Provide the number of lines in the records that hold the string "agent", without any other words.

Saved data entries
****
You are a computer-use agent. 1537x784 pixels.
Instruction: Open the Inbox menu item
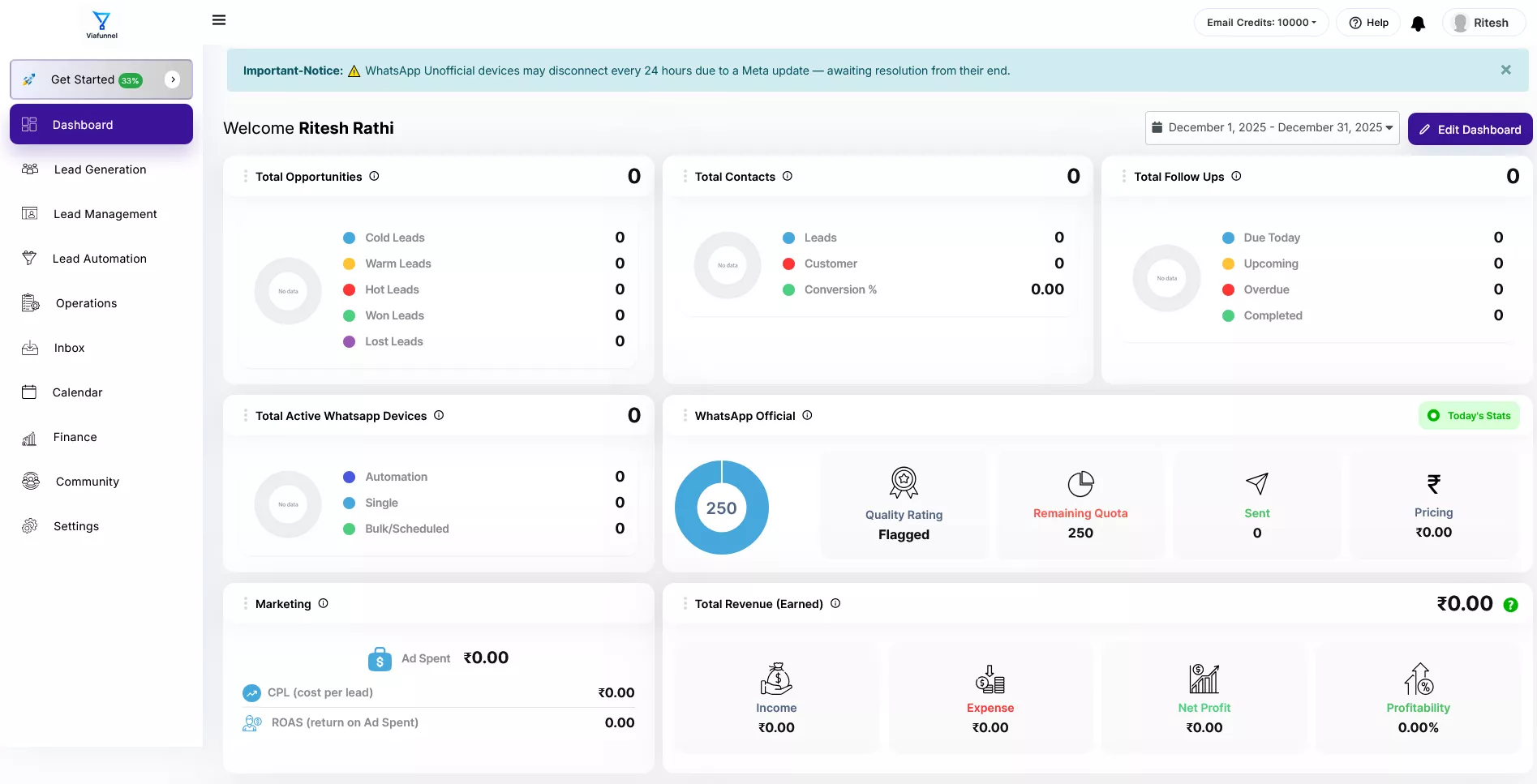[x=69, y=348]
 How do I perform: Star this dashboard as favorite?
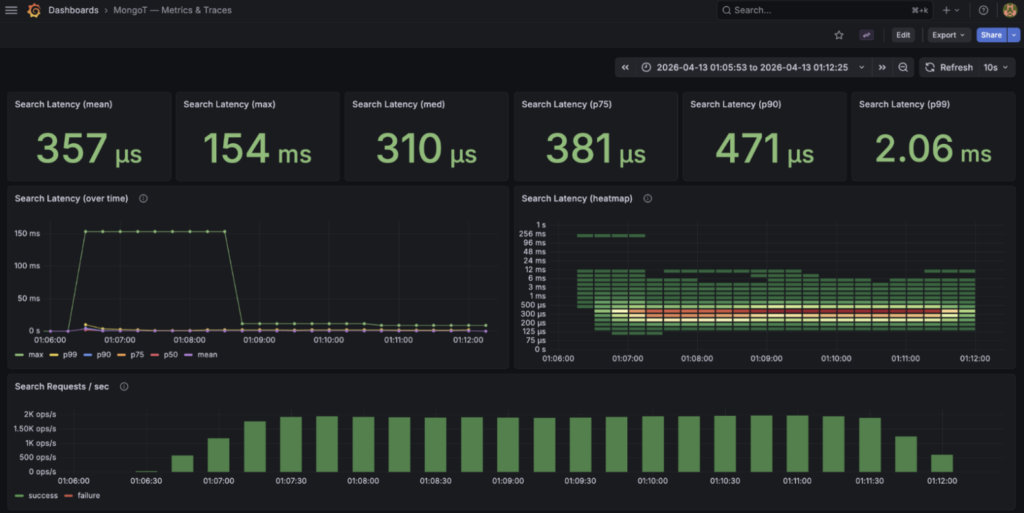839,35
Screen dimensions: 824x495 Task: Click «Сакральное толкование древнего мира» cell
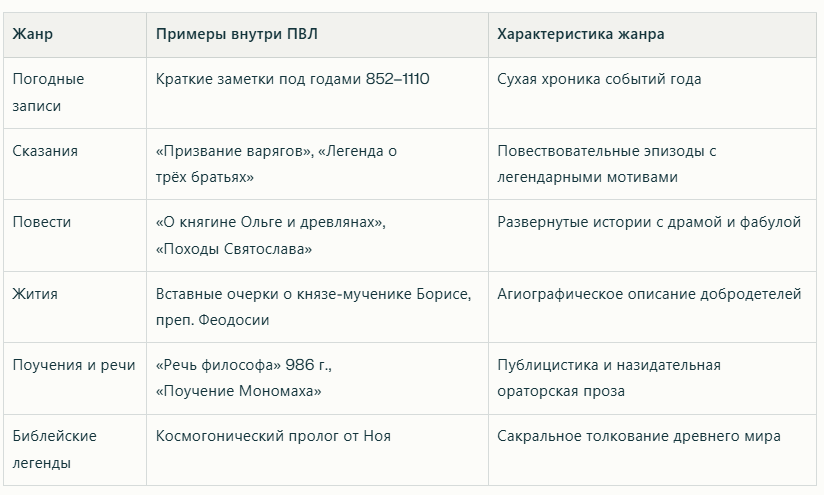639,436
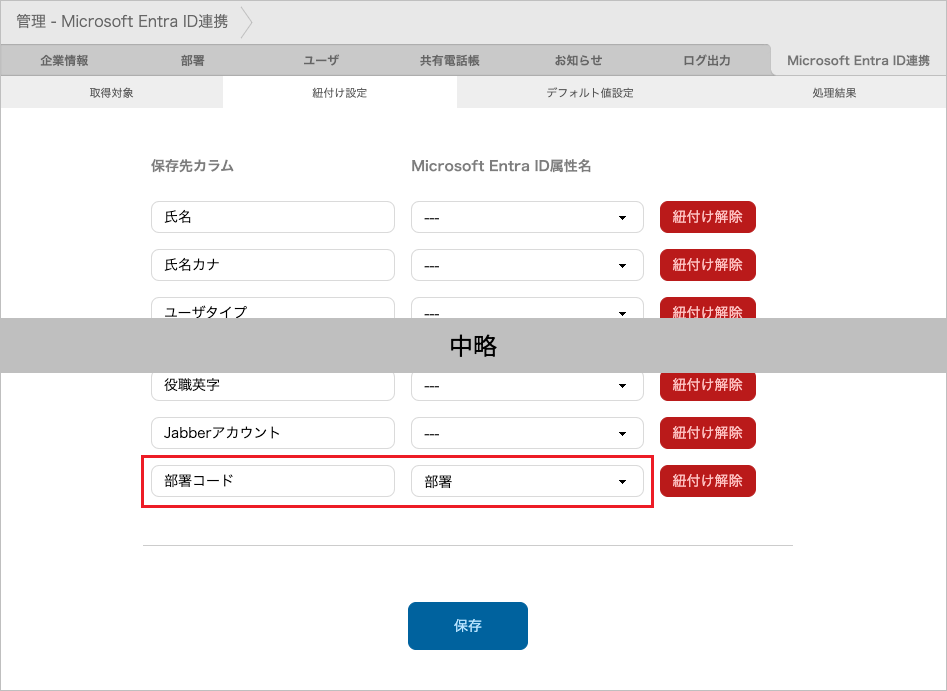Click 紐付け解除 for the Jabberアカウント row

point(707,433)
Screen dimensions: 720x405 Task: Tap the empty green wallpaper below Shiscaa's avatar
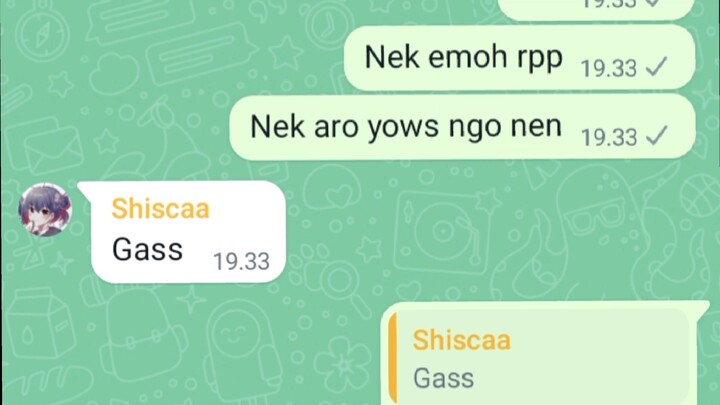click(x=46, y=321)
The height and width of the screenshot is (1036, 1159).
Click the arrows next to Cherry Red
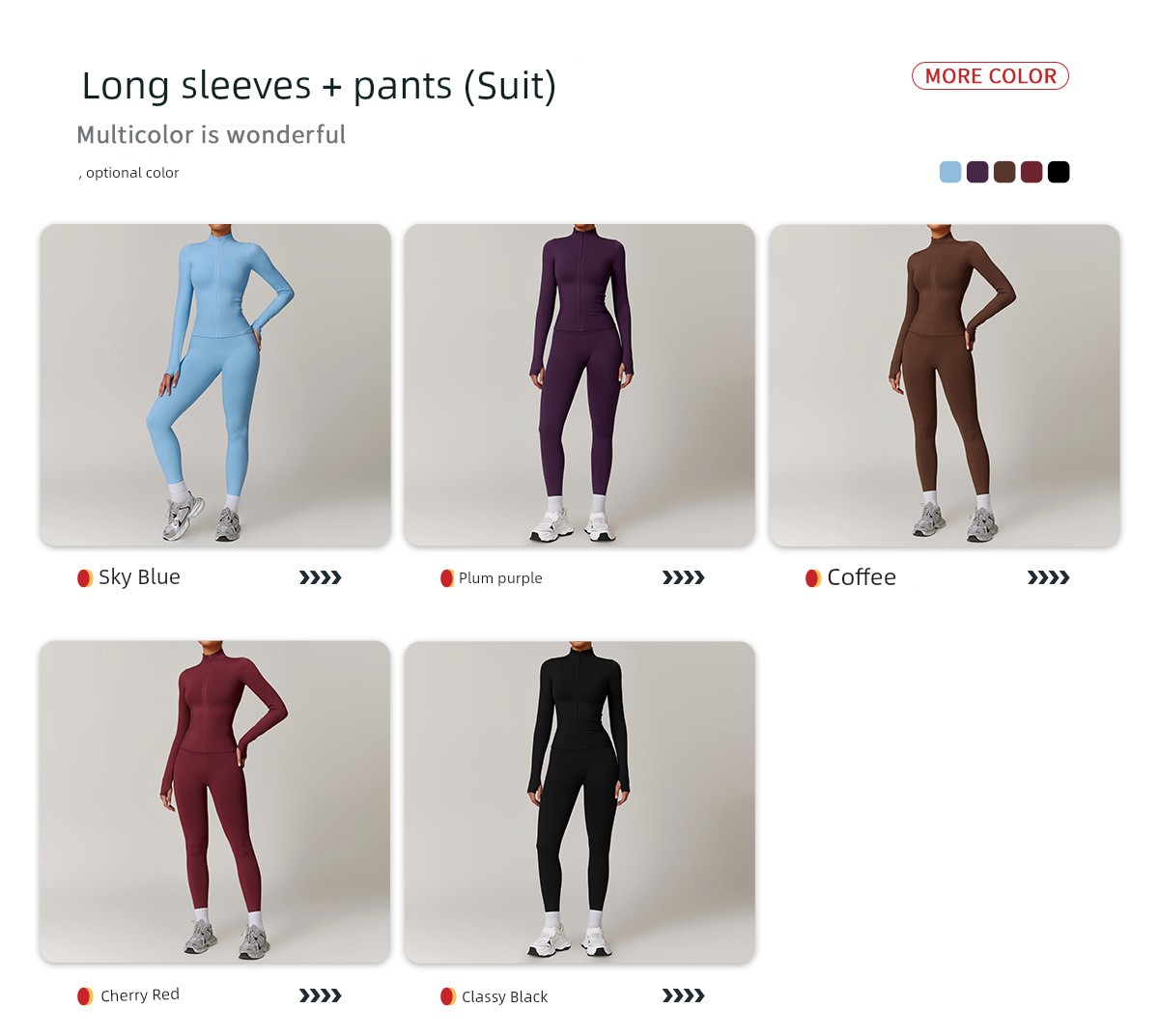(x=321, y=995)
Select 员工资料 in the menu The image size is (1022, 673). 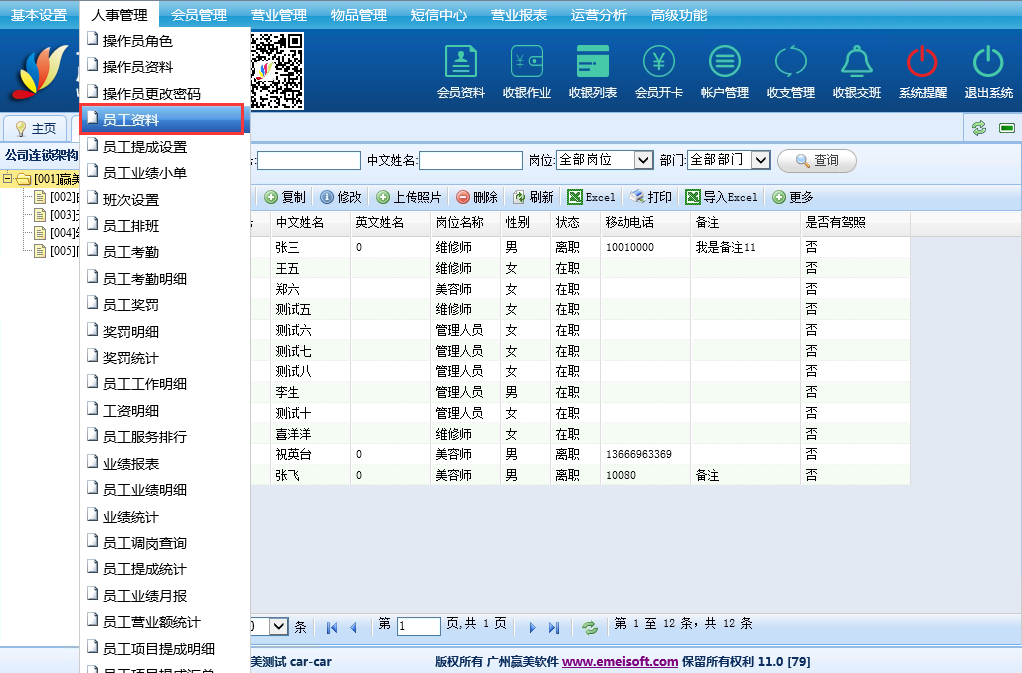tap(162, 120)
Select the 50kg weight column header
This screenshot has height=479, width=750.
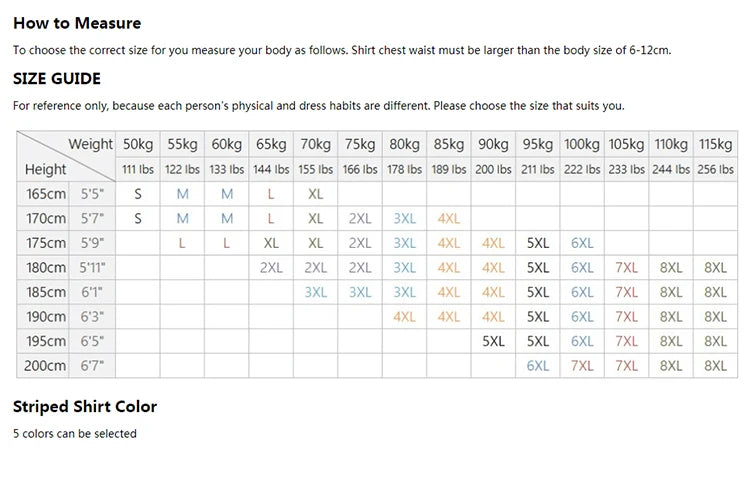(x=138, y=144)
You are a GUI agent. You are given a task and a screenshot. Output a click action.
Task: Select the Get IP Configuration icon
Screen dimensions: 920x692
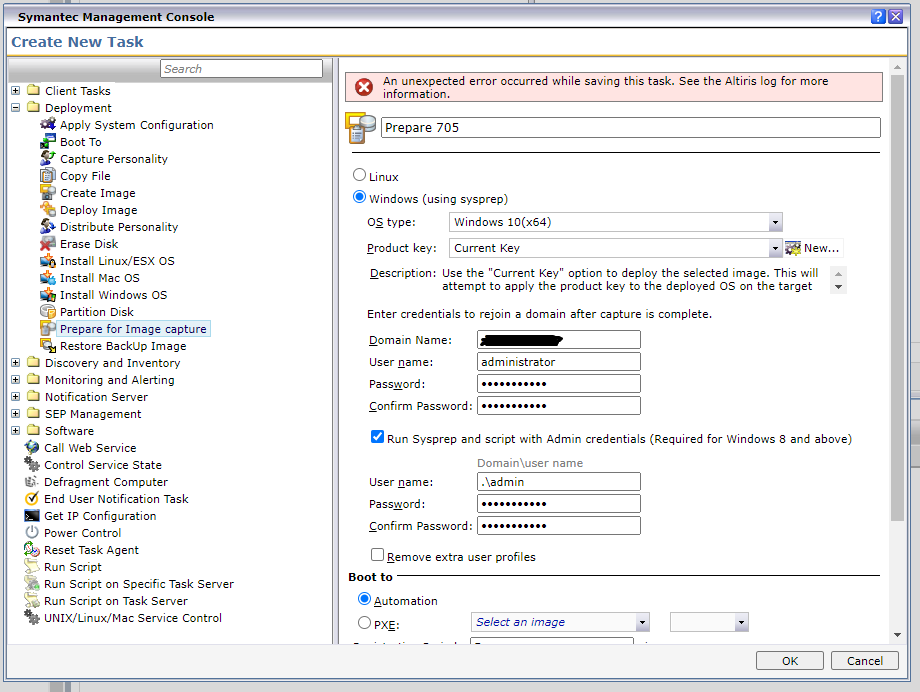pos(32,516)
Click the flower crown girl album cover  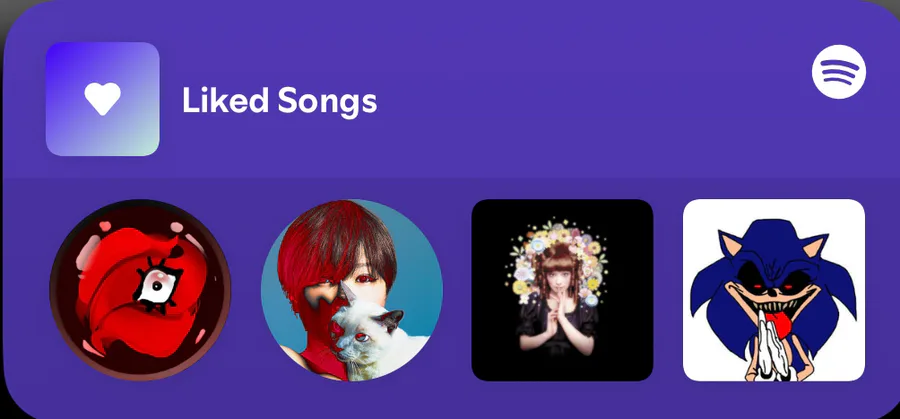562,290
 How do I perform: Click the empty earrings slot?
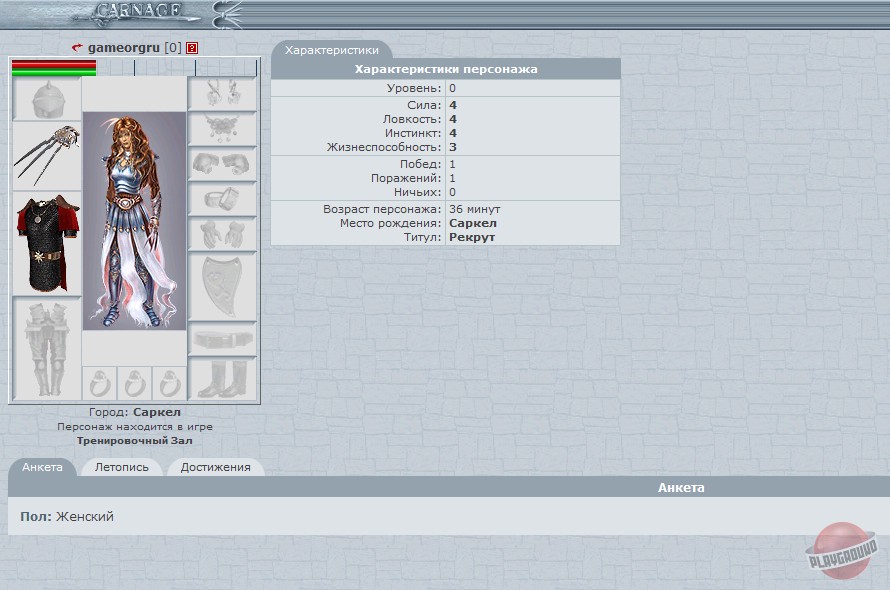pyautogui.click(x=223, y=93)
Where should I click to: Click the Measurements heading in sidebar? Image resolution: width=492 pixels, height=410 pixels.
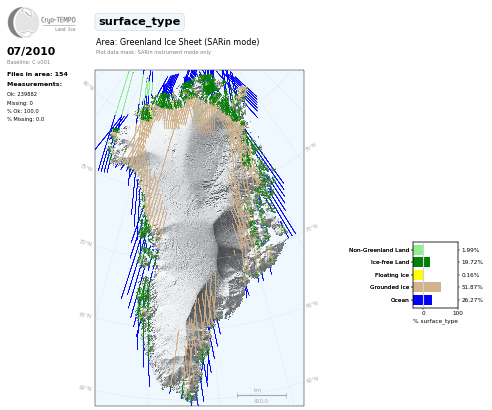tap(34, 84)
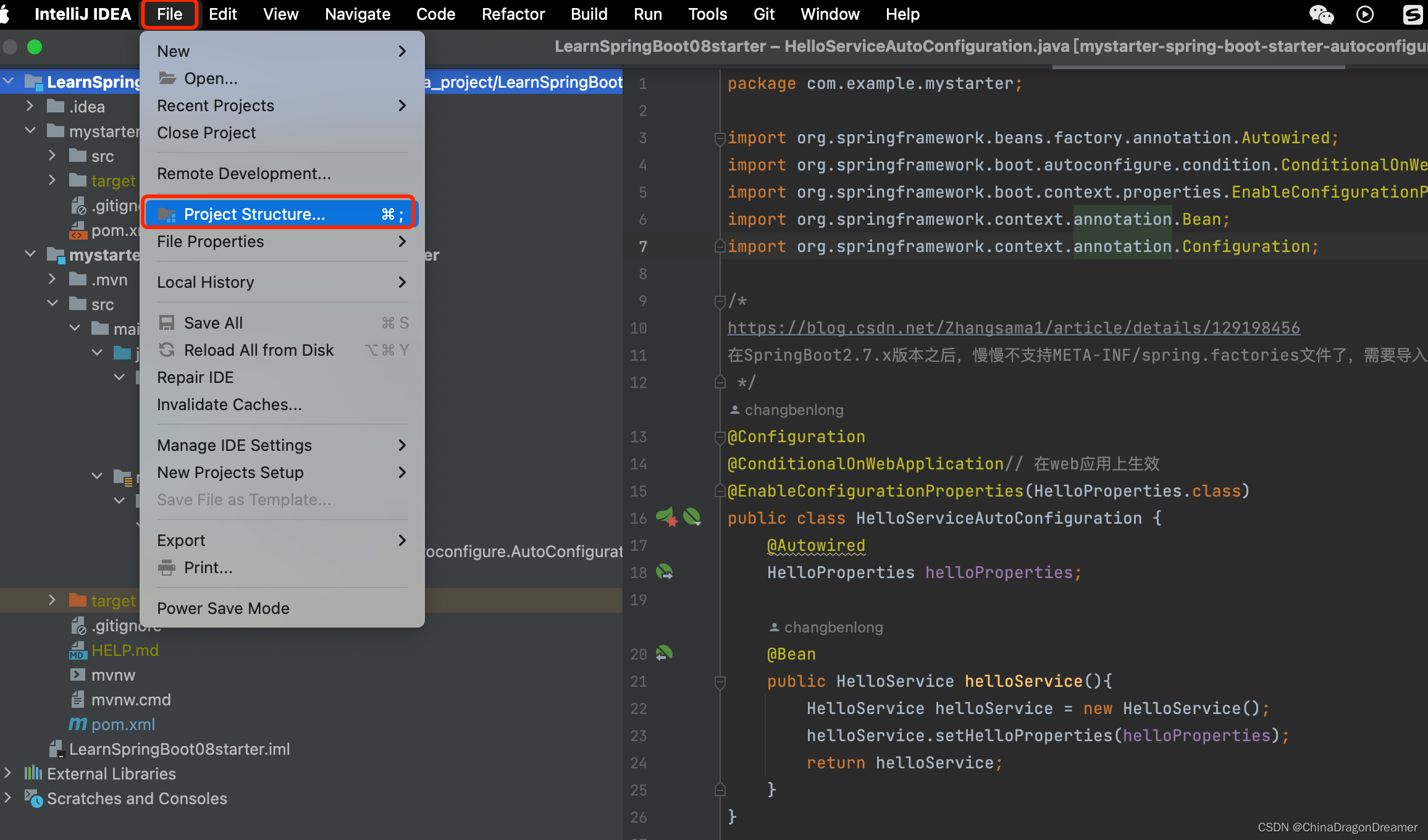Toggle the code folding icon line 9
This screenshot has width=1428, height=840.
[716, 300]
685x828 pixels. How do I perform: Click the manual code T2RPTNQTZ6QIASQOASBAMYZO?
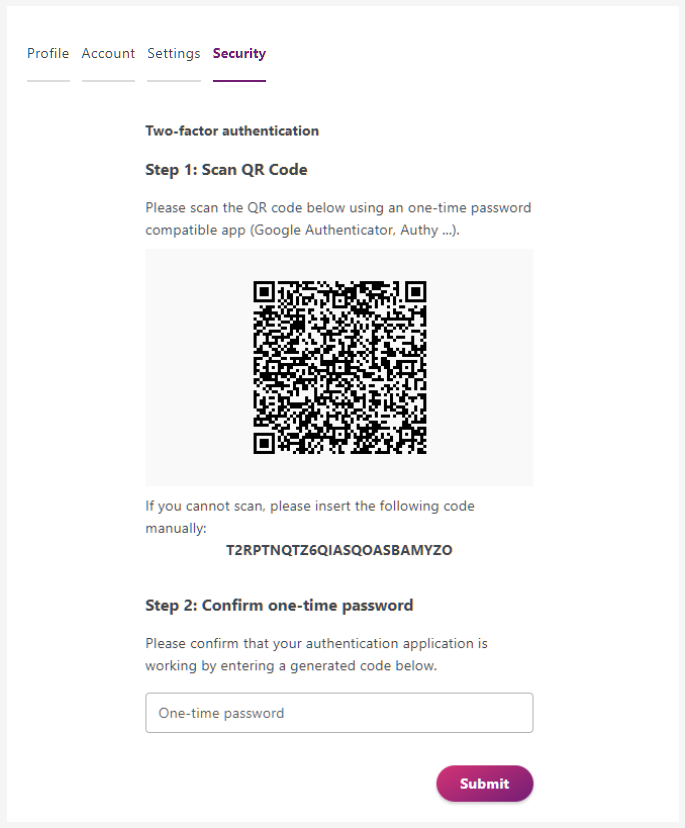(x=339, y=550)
****
Response to this exercise |
2